Comics is generally known to kill some of its characters. But Blackest Night REALLY takes it to the nth level by:
1. Killing more and more characters
2. Turning them into zombies.
3. A supposed “War of Light” of rainbow colored beings is supposed to save the universe. (THINK Power Rangers.)
Sounds like a lame concept? It sure as hell is!
But the awesome Geoff Johns MAKES. IT. WORK.
To be honest, I don’t even know where to start. I’ll start with this advice: read BACK. (No I mean REALLY read back.) Blackest Night is such a vast arc that everyone is practically tied in! To be able to connect with the various characters in their experience of death requires that the reader knows what they have been through.
This is their way of making one-series readers like me read everything else.
Which leads me to my second advice: READ WIDE. Read Batman, Superman, Titans, Red Robin, Justice League, Justice Society: EVERYTHING.

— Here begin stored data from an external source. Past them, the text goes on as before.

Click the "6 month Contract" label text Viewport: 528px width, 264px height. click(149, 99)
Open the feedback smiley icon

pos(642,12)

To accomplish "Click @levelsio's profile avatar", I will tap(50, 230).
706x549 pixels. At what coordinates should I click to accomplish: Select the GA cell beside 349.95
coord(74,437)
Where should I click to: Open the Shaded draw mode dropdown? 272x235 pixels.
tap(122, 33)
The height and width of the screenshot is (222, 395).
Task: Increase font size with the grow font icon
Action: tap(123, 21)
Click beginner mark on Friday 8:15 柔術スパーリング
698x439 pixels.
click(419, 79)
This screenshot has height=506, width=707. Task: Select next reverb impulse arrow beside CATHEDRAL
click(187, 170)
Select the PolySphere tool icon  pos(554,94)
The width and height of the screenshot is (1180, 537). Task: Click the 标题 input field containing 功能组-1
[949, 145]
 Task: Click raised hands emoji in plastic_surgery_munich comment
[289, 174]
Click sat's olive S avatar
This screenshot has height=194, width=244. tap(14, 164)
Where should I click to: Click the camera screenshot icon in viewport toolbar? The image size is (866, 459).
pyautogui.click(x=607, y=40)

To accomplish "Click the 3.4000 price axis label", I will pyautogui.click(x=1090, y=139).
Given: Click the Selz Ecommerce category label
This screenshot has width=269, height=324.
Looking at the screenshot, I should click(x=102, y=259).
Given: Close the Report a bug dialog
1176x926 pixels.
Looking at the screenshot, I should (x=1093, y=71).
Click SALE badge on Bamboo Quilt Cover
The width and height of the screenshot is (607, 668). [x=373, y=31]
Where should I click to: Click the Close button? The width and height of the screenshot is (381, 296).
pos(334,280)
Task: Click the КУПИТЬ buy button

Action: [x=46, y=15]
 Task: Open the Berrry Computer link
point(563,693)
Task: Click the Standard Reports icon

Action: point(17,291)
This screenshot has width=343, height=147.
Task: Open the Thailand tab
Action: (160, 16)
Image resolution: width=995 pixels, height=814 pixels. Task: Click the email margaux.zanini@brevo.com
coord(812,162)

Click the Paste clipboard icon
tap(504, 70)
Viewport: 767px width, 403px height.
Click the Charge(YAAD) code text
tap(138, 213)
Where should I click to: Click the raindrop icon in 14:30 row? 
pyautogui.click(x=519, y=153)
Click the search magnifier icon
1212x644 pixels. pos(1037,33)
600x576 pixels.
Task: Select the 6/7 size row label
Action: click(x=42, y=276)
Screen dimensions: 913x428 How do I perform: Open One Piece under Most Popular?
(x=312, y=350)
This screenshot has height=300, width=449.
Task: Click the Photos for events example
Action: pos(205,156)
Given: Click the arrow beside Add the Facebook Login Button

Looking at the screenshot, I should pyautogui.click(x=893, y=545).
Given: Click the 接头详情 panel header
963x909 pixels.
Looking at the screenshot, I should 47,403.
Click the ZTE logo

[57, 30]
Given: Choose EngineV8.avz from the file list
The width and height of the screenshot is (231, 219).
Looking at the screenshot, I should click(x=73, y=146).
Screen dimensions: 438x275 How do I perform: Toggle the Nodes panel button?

If there is one thing we know about superheroes, it is that they have an unending list of dead relatives and friends. And oh yeah, THEY DIE. There are a lot of Black Rings to go around – so I repeat: READ EVERYTHING.
As for my review I guess that is pretty much it! – There is NO WAY I see that I can make a review without spoiling anything except by saying DEATH IS EVERYWHERE.
One last thing: if you think the ending of Blackest Night #1 was awesome? Check out Blackest Night #2’s ending. (Super Scary) 4.5/5 stars.
One uber last thing: Green Lantern Corps #39 was well written, but 70% of the important details in it are things that have either been revealed or are assumed. 3.5/5 stars.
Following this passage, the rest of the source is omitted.